During the 1990s, inflation targeting emerged as the dominant monetary policy framework. With inflation subsequently declining and remaining amazingly stable, the majority of economists heralded this framework as a phenomenal success. Even after the oil price shocks of the mid-2000s, which pushed headline inflation rates higher, there were few signs of any ‘second-round’ effects on wages and core inflation. Proponents of these policies claimed inflation targets had helped anchor inflation expectations and, in doing so, increased the efficacy of demand management through monetary policy.

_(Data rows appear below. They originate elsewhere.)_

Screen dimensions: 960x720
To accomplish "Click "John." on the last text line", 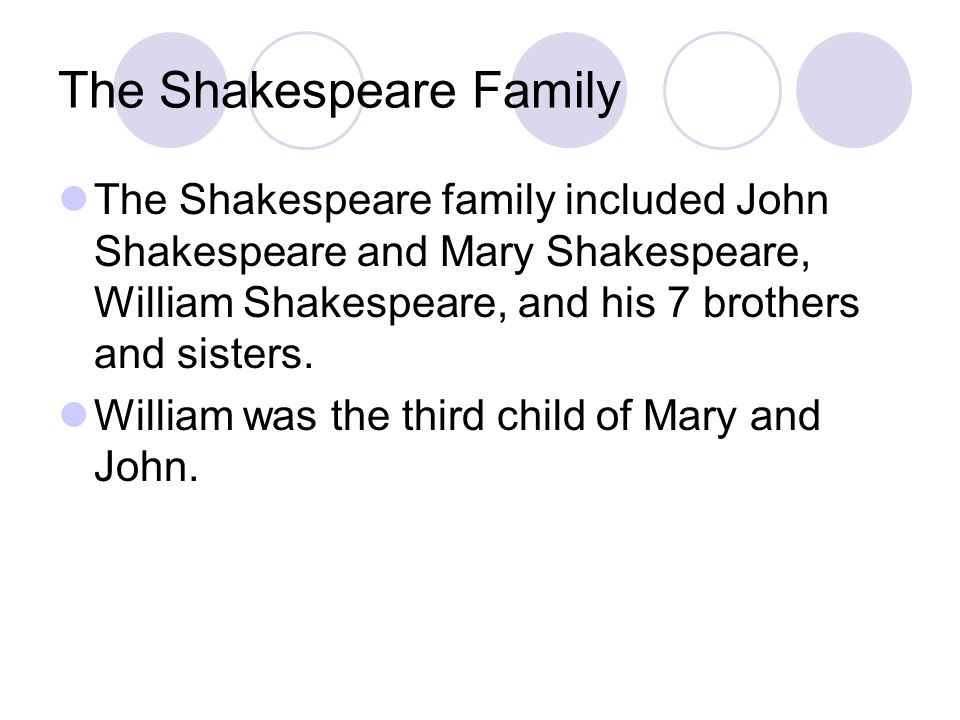I will (x=146, y=467).
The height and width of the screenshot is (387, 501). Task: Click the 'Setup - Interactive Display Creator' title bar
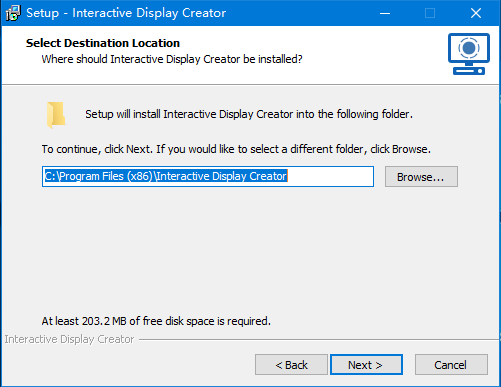click(126, 13)
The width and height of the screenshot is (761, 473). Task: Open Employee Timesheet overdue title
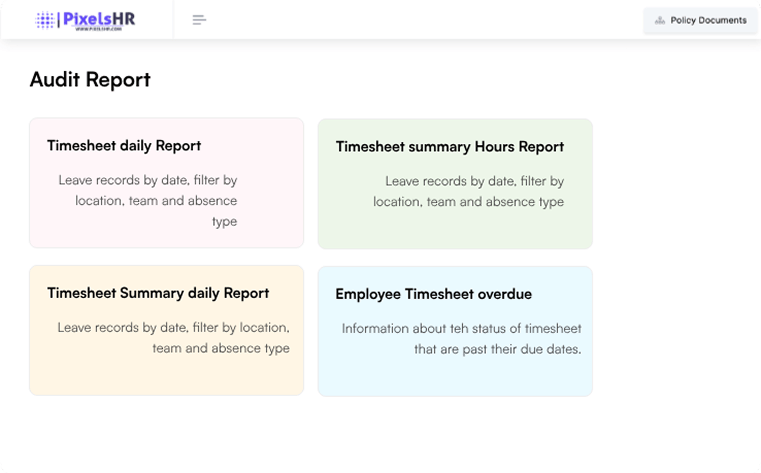tap(433, 294)
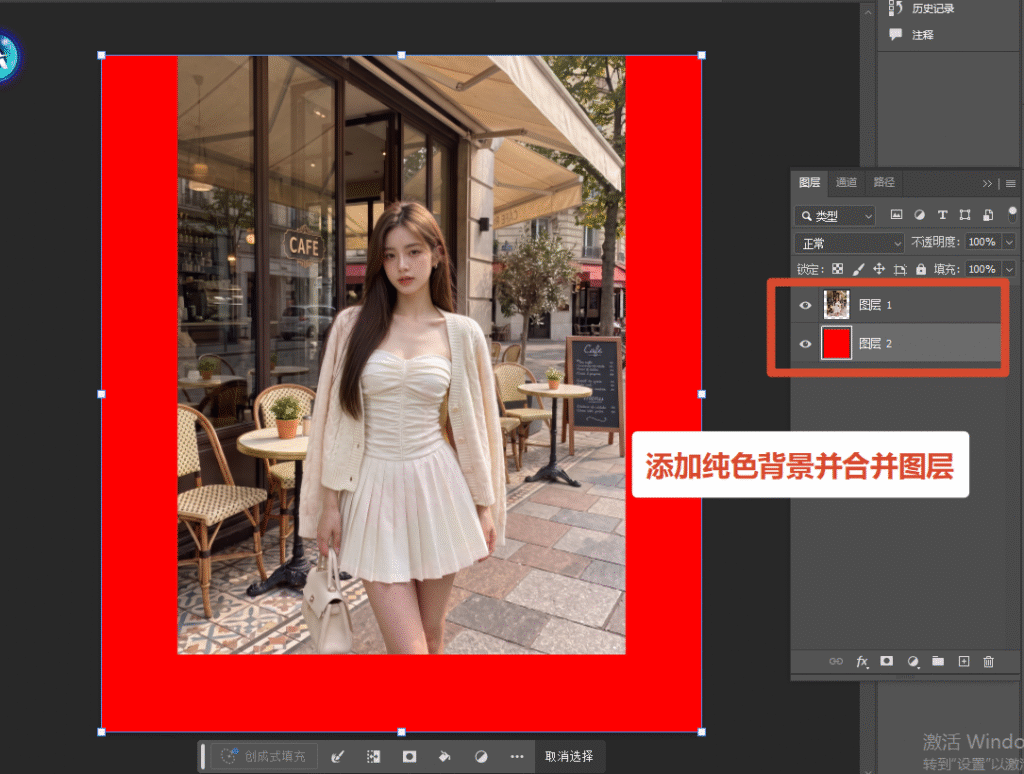Screen dimensions: 1024x774
Task: Open the 正常 blend mode dropdown
Action: (849, 244)
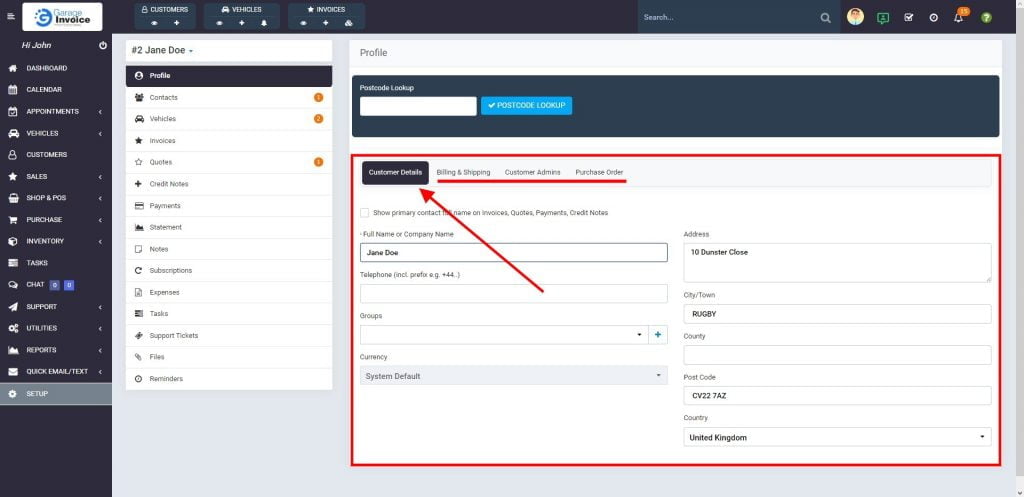Open the Purchase Order tab

click(x=599, y=172)
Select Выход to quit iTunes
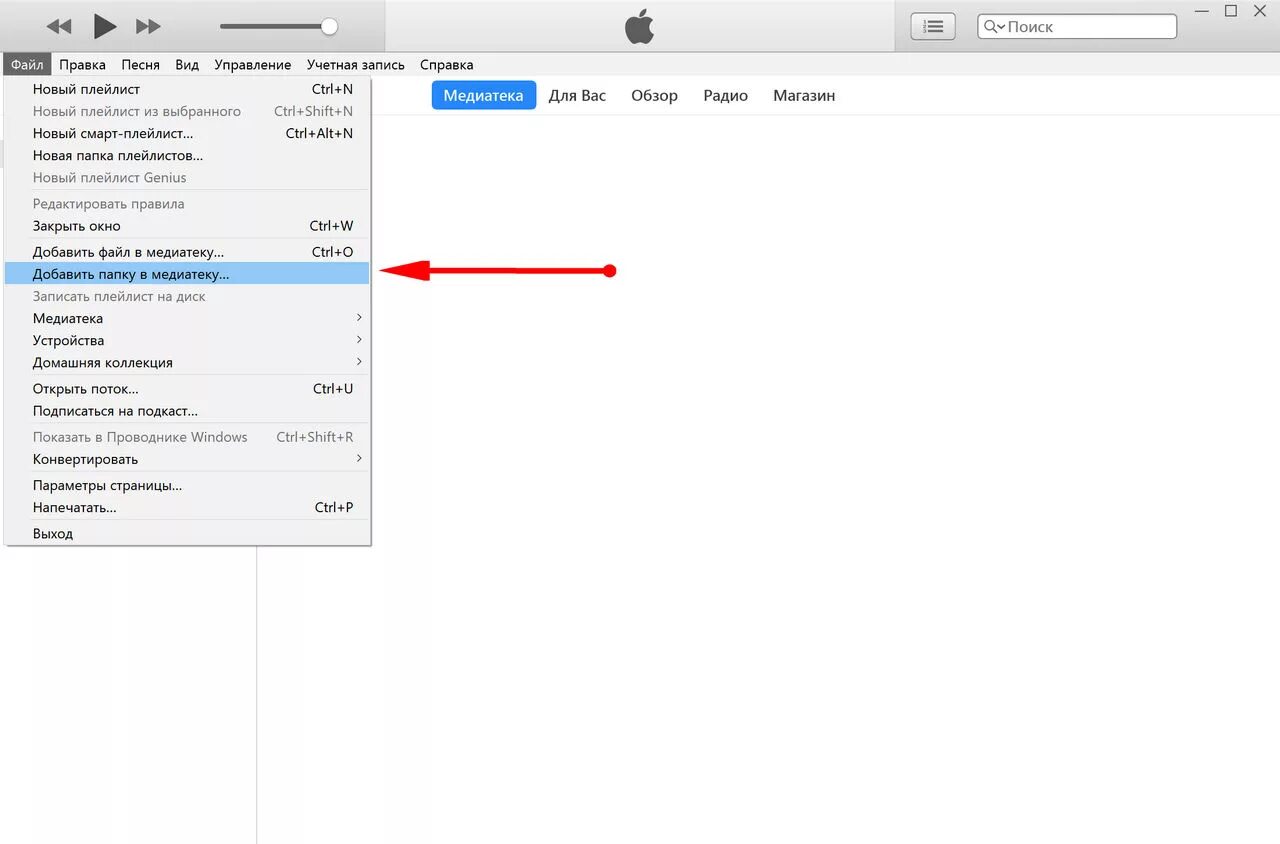This screenshot has height=844, width=1280. tap(53, 533)
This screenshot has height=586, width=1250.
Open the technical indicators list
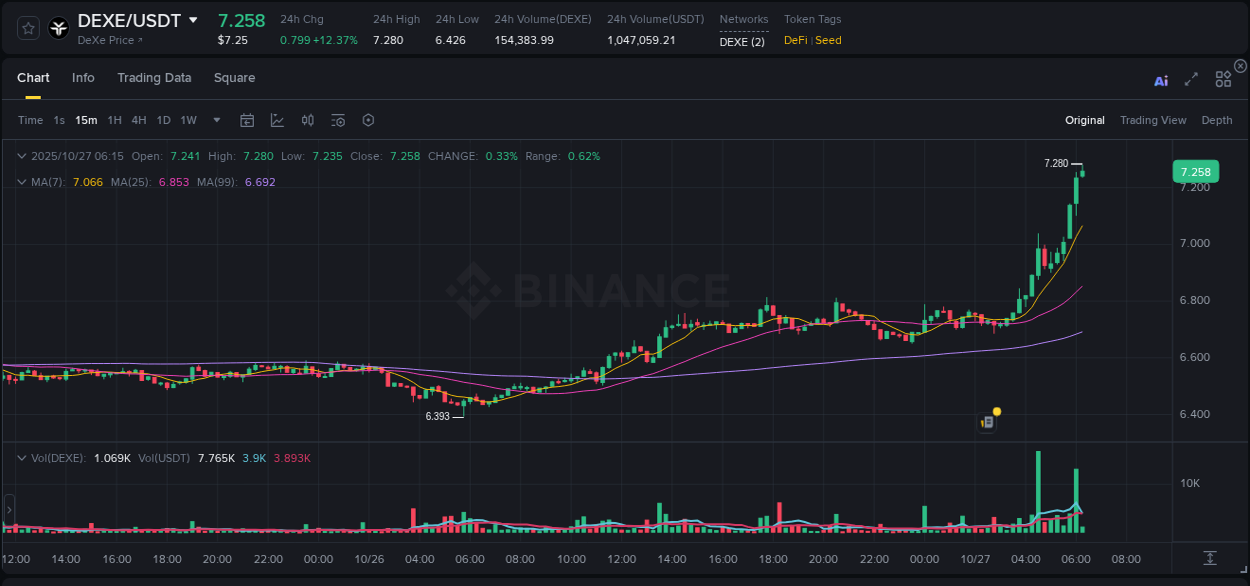tap(338, 120)
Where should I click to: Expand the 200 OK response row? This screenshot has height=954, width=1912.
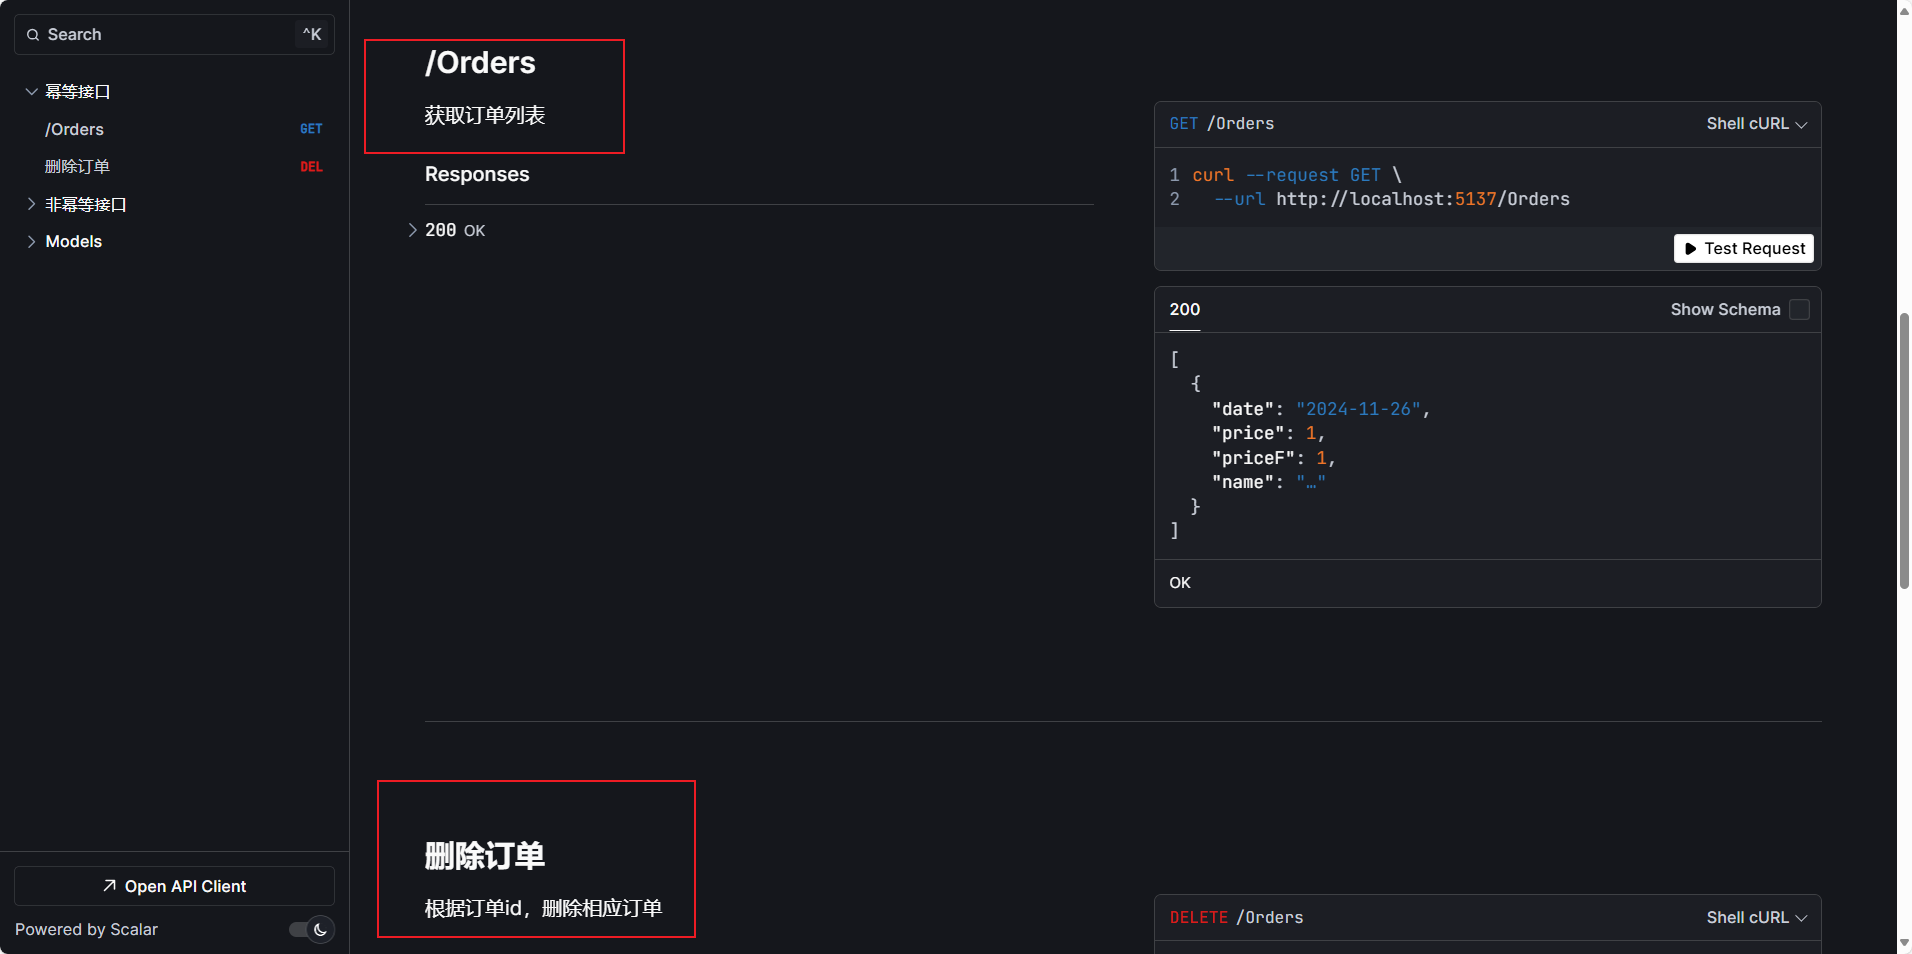pyautogui.click(x=413, y=231)
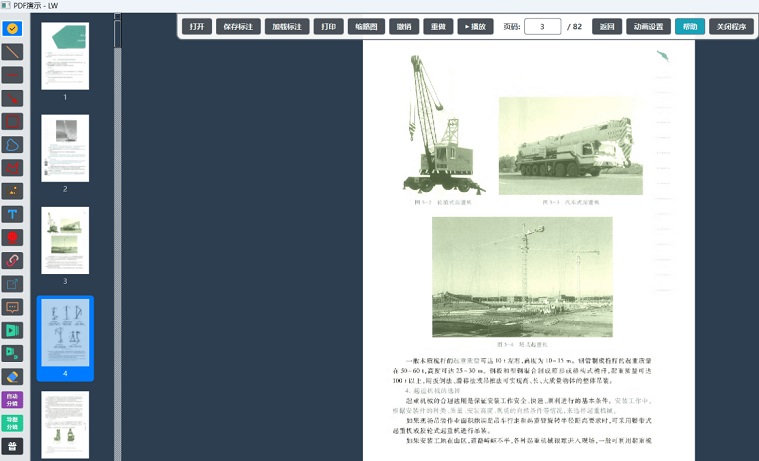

Still, others doubted the contribution policymakers were really making. In particular, some economists pointed out that even those central banks that didn’t have formal inflation targets – notably the Federal Reserve – had also enjoyed a lengthy period of low and stable inflation. This was because the OECD economies had benefitted from several favourable supply-side shocks – notably globalization – that kept inflation down and compressed overall macroeconomic volatility. Some critics also worried that formal inflation targets might reduce central banks’ ability to react to unfavourable demand shocks. This criticism was most forceful in the early stages of the 2007-09 financial crisis, when the inflation-targeting European central banks seemed to react more slowly to the subsequent downturn than the Federal Reserve. (The ECB even raised rates at first.)
In a paper earlier this week, Kuttner and Posen assess these criticisms by comparing the performance of the Bank of England to the Fed. They find that while there is some evidence inflation expectations are stickier in the UK – suggesting a positive effect from the explicit inflation target - the impact is not especially large. This offers some support then, for those FOMC members who resisted pressure to announce a explicit inflation target. Still, perhaps as significant, Kuttner and Posen also find little evidence that the inflation target reduced the BoE’s policy flexibility relative to the Federal Reserve.
Overall, though, these results are unsurprising – for two reasons. First, though the Fed hasn’t had a formal inflation target over the past two decades, it has had an informal target. Investors and market commentators have known what level of inflation the Fed prefers and even which measure of inflation it likes to base this on (1-2% on the core PCE deflator). Second, the MPC targets a forecast for inflation, not the current level of inflation. Because current and expected levels of demand have a critical influence on these forecasts, it seems obvious the MPC should be just as responsive to growth developments as is the Federal Reserve. In short, the inflation forecast provides the MPC with significant flexibility.
Finally, it is important to highlight a major political-economy difference between the Fed and the BoE, which this paper largely misses. In the mid-1990s, the Fed had a long history of price stability and had built up considerable credibly in financial markets. In contrast, the UK adopted an inflation target only after the UK had calamitously dropped out of the ERM in 1992. Its monetary policy framework was in tatters. So while the Fed didn’t need an explicit inflation target to establish its credibly, the Bank of England certainly did.